What you are asked to do:
Please duplicate the records between the lines holding "825x789 pixels. At" and "Select the Advanced", inclusive, reproducing each line exactly.

*** Data for the task

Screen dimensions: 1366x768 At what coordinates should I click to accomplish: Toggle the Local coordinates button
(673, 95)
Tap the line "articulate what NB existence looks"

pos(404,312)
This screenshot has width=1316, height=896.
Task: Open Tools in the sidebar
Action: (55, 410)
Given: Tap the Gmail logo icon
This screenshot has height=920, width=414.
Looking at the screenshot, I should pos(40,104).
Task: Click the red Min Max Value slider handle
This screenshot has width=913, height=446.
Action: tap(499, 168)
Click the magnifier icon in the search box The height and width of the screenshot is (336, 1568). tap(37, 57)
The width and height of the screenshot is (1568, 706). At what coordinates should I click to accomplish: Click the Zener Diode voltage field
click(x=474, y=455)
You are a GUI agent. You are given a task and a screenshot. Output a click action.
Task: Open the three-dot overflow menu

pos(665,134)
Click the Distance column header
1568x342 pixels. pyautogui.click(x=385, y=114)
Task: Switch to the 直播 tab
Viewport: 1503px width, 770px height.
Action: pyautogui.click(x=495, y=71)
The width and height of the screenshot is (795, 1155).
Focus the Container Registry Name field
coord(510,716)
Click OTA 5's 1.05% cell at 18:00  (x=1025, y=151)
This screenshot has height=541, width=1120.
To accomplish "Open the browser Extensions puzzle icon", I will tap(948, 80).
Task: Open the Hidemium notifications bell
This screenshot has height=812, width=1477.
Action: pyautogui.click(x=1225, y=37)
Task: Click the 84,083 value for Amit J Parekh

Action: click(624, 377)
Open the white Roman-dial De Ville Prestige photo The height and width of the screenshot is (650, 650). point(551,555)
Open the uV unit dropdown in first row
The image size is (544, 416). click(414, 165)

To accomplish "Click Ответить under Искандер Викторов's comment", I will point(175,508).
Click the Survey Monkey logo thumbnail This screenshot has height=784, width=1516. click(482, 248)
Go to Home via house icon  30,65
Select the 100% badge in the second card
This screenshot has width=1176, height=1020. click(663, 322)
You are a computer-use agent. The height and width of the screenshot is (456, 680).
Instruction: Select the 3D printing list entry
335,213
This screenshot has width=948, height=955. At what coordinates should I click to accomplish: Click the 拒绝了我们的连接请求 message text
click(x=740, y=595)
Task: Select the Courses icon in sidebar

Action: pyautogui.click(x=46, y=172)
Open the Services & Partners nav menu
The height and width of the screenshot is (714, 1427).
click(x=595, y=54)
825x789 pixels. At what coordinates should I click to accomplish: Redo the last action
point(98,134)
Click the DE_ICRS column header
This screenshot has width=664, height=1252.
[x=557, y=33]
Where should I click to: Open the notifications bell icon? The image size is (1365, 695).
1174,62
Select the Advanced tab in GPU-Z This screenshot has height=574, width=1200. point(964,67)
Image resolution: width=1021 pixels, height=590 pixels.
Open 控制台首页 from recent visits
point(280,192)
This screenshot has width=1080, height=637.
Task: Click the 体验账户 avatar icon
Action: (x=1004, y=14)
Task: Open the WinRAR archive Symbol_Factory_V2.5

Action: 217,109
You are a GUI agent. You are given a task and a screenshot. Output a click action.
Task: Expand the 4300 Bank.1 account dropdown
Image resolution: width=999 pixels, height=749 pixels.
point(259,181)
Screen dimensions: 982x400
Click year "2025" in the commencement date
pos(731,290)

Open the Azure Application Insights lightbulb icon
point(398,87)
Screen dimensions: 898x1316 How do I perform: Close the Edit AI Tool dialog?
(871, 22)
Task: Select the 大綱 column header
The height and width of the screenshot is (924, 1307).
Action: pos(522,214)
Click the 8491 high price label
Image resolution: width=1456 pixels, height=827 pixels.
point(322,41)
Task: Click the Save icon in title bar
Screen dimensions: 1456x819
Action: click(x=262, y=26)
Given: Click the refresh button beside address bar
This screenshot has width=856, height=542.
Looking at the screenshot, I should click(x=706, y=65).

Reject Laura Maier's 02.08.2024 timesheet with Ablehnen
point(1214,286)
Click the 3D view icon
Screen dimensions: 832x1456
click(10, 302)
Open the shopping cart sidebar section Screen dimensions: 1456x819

******

Exercise output:
825x789 pixels. At what coordinates should I click to accomplish: Redo the last action
point(98,134)
Click the DE_ICRS column header
This screenshot has width=664, height=1252.
[x=557, y=33]
Where should I click to: Open the notifications bell icon? The image size is (1365, 695).
1174,62
Select the Advanced tab in GPU-Z This screenshot has height=574, width=1200. point(964,67)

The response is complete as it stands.